Thu Mar 10 13:26:52 EET 2011

Solving (Getting Rid of) - Cannot open display "default display" after user login on Debian Squeeze

After my upgrade from Debian testing/unstable to Debian GNU/Linux wheezy/sid I started experiencing an annoying message after each user login saying:

Cannot open display "default display"


After a bit of investigation online I've figured out that the possible causes for the message Cannot open display "default display" are definitions in either /etc/profile, /home/myuserdir/.profile or /home/myuserdir/.bashrc .

According to some people suggestions online in some of the above mentioned files I was about to look for some commands which are related to deal with the X server.
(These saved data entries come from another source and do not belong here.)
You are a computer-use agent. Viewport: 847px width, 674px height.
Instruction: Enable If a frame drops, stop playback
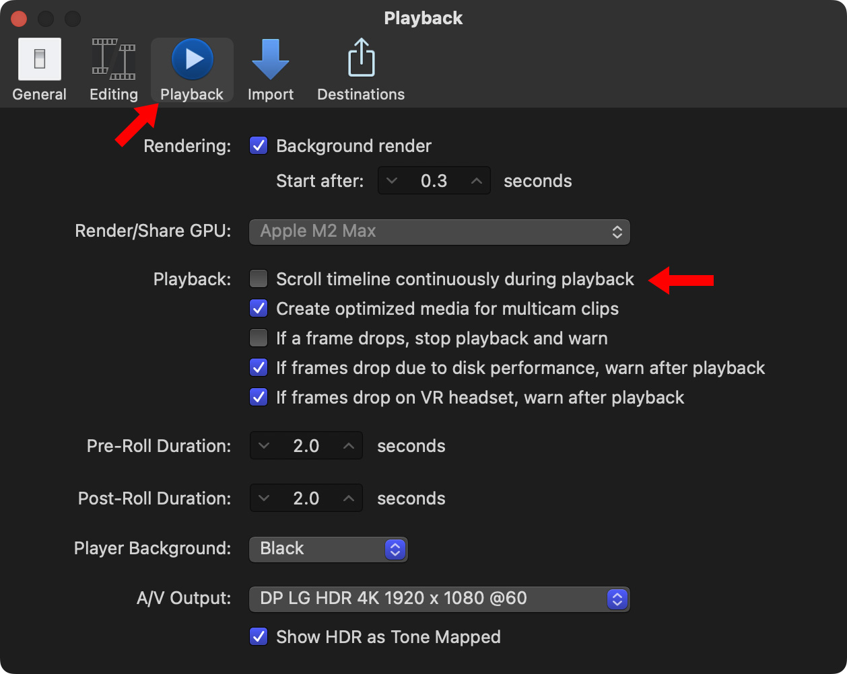[x=259, y=338]
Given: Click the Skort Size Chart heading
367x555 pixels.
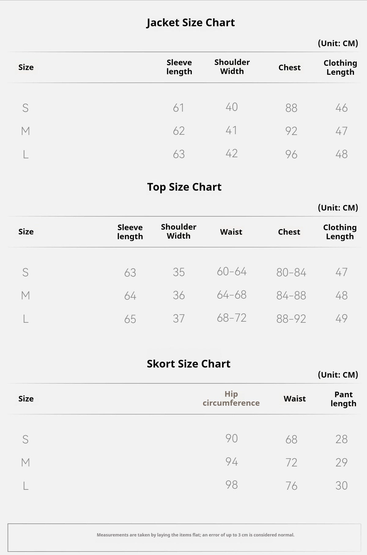Looking at the screenshot, I should pyautogui.click(x=188, y=364).
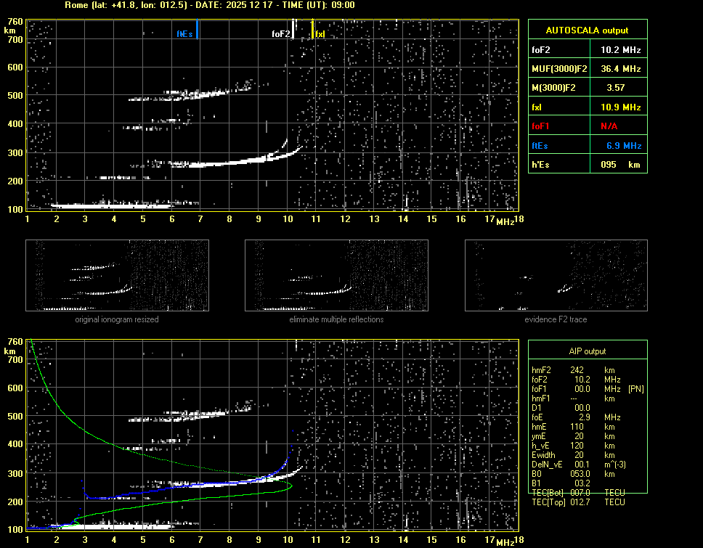The height and width of the screenshot is (548, 703).
Task: Click the fxI value 10.9 MHz
Action: [620, 107]
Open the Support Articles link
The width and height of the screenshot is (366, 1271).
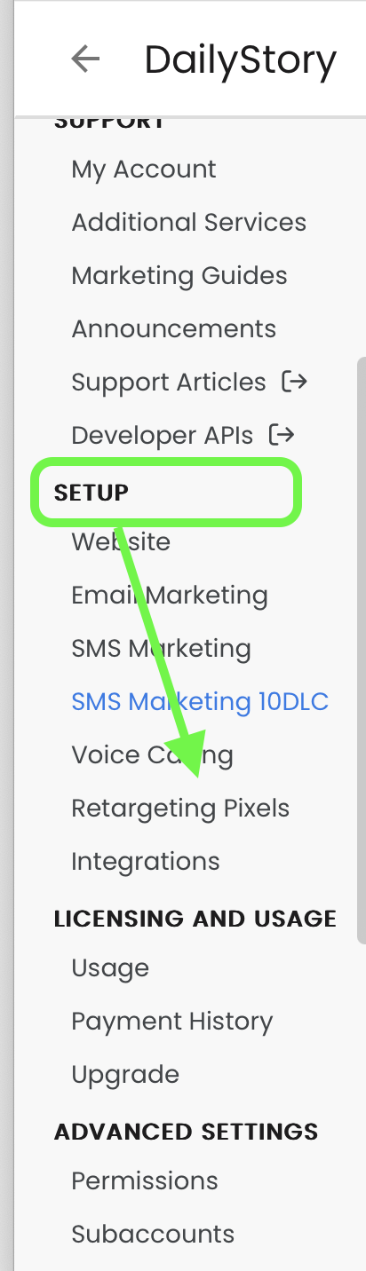[169, 383]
After checking up the suggested files, I've found in my .bashrc some old xsetkbmap commands set in order to enable my CTRL+ALT+BACKSPACE to work in X.
I remember some long time ago I've played with the xsetkbmap tool in order to enable my X kill with the magic buttons to work as expected with the well known button combination ctrl + alt + backspace.

The exact code which was causing me the error/warning message Cannot open display "default display" was:

setxkbmap -option terminate:ctrl_alt_bksp


Using the commands:

noah:/home/hipo# which setxkbmap
/usr/bin/setxkbmap
noah:/home/hipo# dpkg -S /usr/bin/setxkbmap
x11-xkb-utils: /usr/bin/setxkbmap
noah:/home/hipo#

I've found out the setxkbmap is part of the x11-xkb-utils debian package. As I suspected something might be wrong with this package I gave a try to reinstall the package using the command as shown below:

noah:/home/hipo# apt-get install --reinstall x11-xkb-utils
Reading package lists... Done
Building dependency tree
Reading state information... Done
Reinstallation of x11-xkb-utils is not possible, it cannot be downloaded.
0 upgraded, 0 newly installed, 0 to remove and 0 not upgraded.
noah:/home/hipo#


However as it could be seen in the above output it is impossible to reinstall the x11-xkb-utils package probably either because the package name is changed in Debian wheezy/sid or because the package is missing from my debian sources repository.
Next I loged in my gnome in X and tried the magic buttons CTRL+ALT+BACKSPACE and they seem to work even without the setxkbmap below definitions which means I no longer needed the setxkbmap -option terminate:ctrl_alt_bksp definitions in my ~/.bashrc thus I completely scraped out the command from my .bashrc and the annoying message is now finally! gone, thanks God.